What you need to do | Begin at the line containing "The height and" and restate it and each line after it exactly, up to and including the last line below. Leave pictures out.

Data supplied |
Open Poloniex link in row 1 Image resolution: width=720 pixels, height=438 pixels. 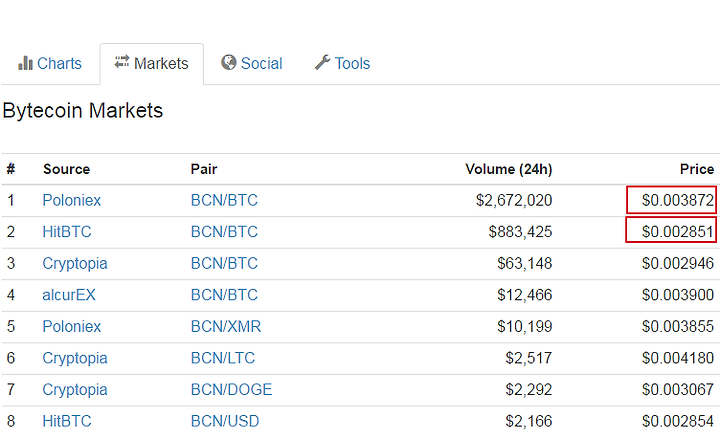(72, 200)
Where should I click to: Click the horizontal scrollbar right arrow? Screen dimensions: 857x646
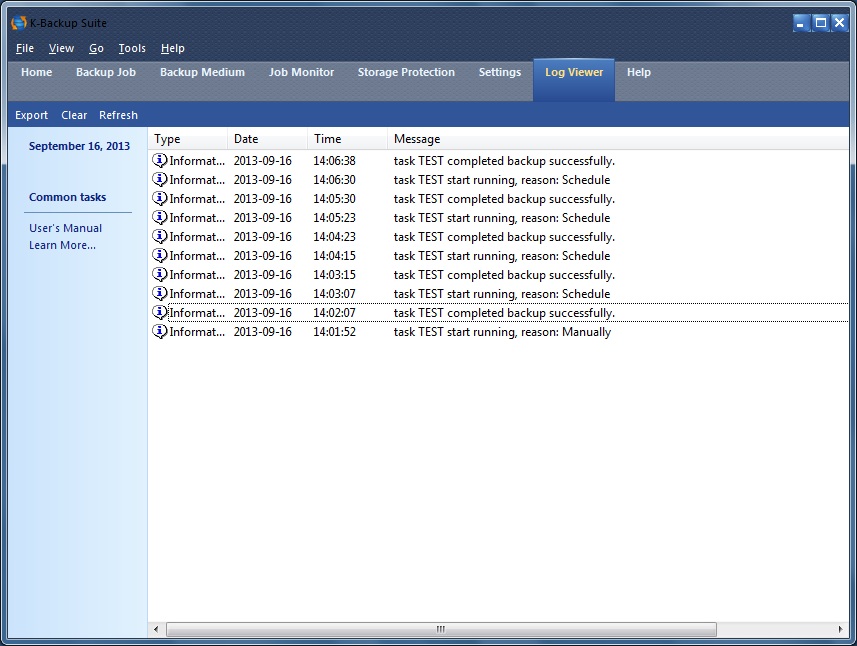pos(840,629)
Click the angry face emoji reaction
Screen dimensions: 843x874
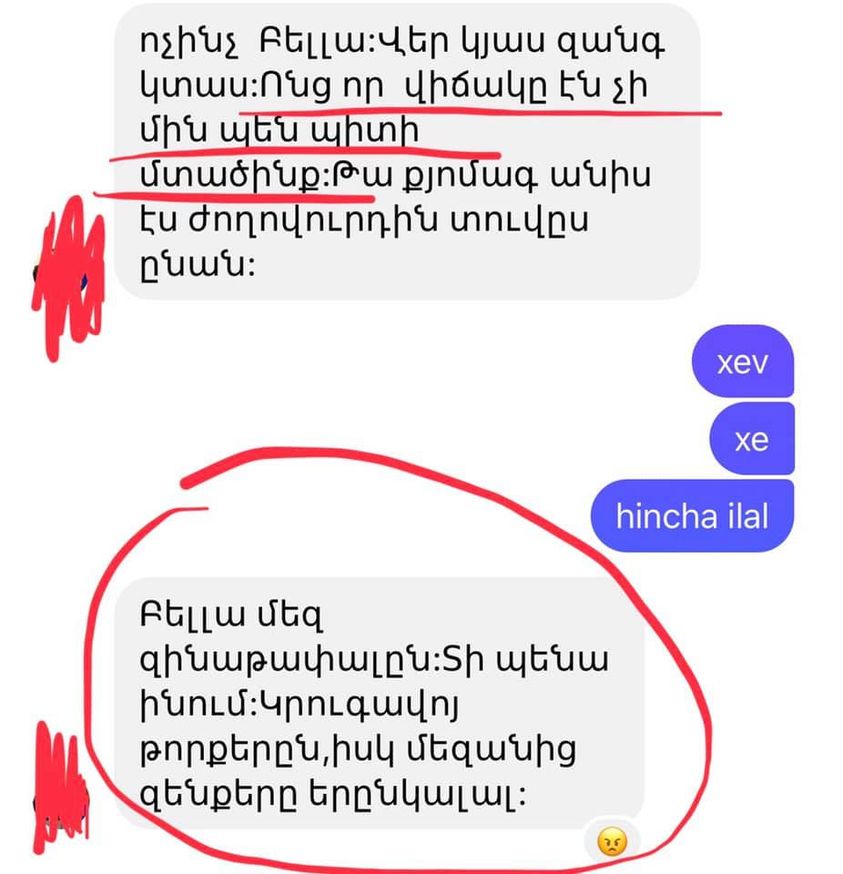[612, 842]
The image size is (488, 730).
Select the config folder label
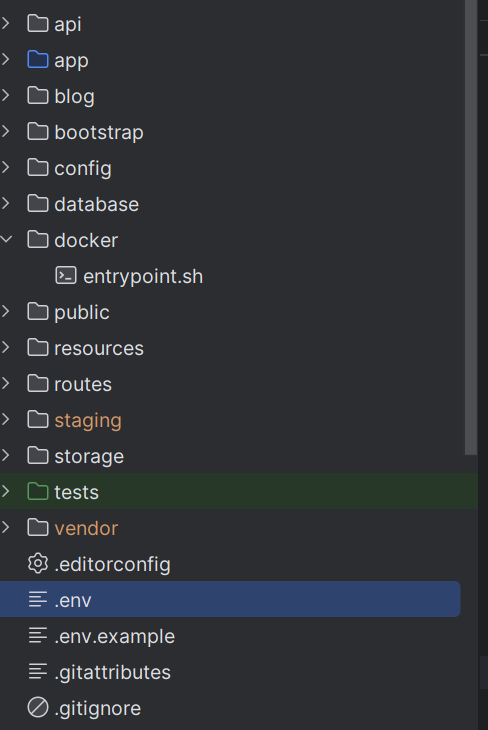tap(83, 169)
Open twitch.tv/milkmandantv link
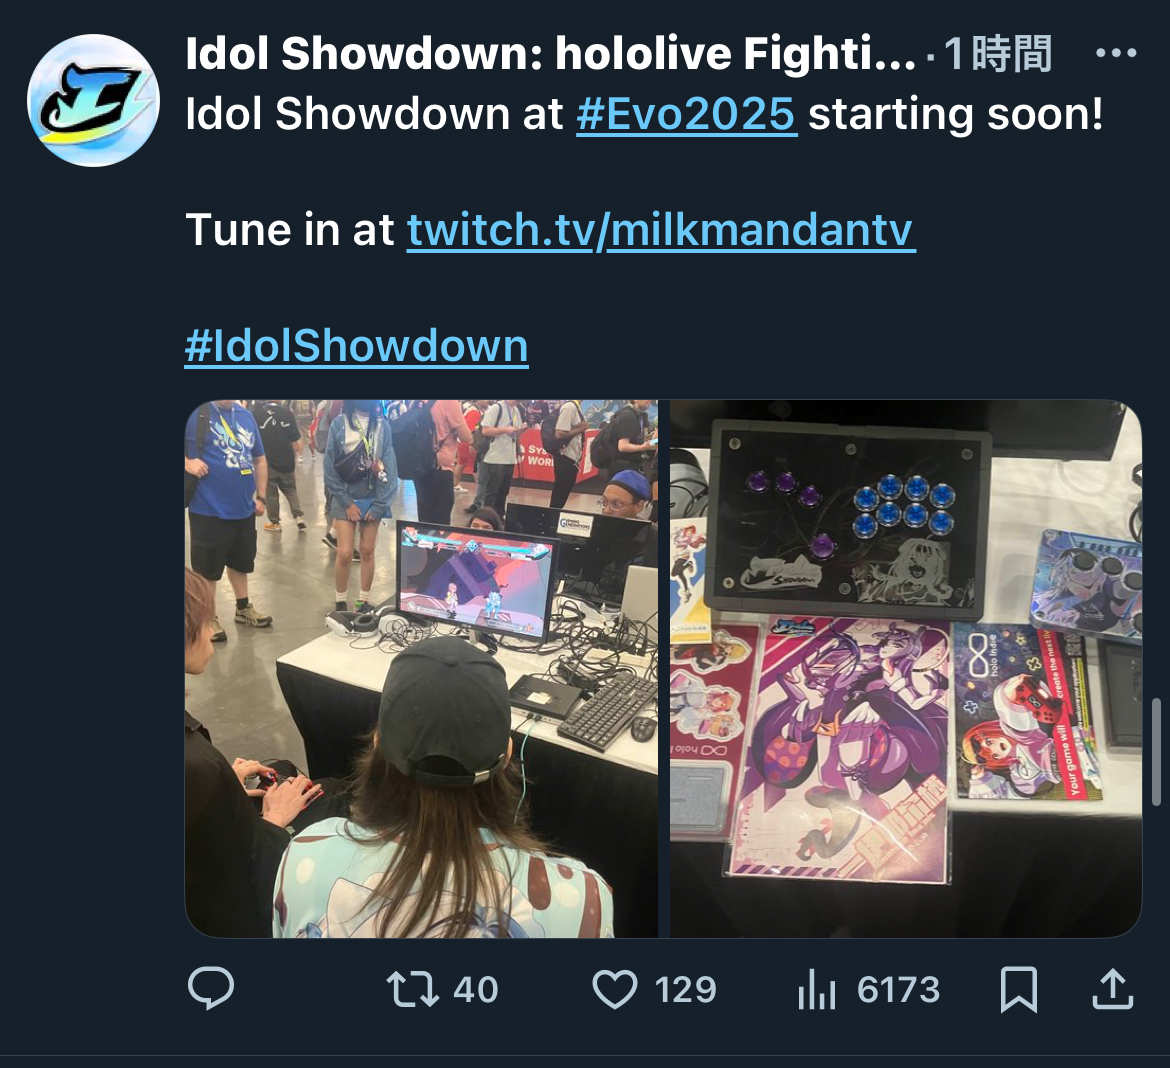Screen dimensions: 1170x1068 tap(660, 230)
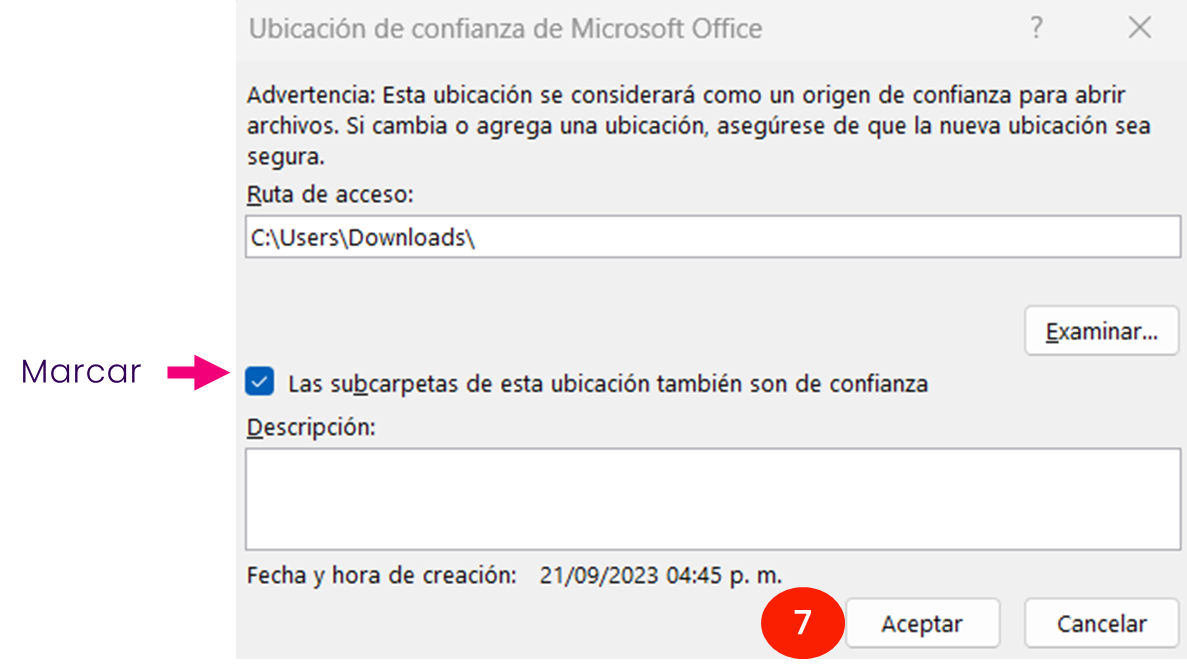This screenshot has height=665, width=1187.
Task: Confirm with the Aceptar button
Action: pyautogui.click(x=922, y=623)
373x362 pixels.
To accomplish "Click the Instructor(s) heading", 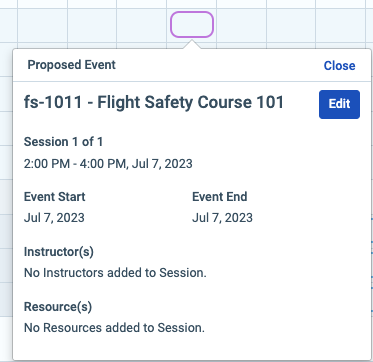I will pyautogui.click(x=59, y=252).
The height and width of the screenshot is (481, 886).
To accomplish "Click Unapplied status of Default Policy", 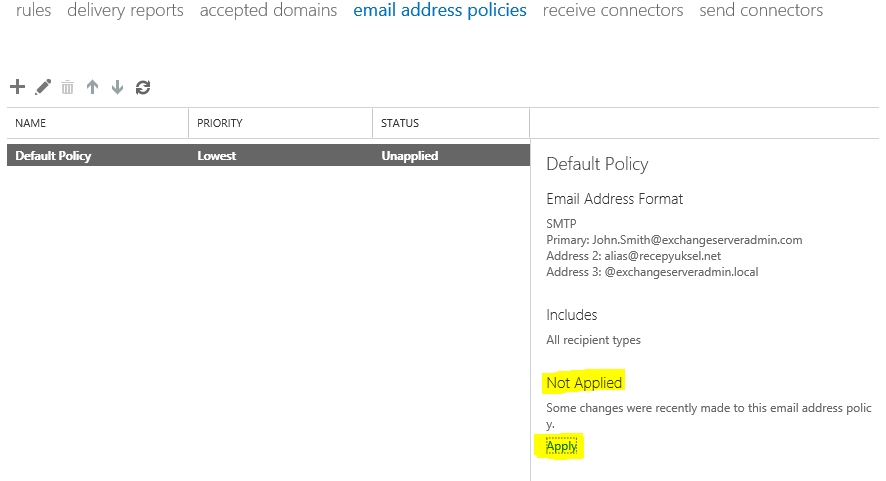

Your response |
The height and width of the screenshot is (481, 886).
To accomplish "Click Unapplied status of Default Policy", 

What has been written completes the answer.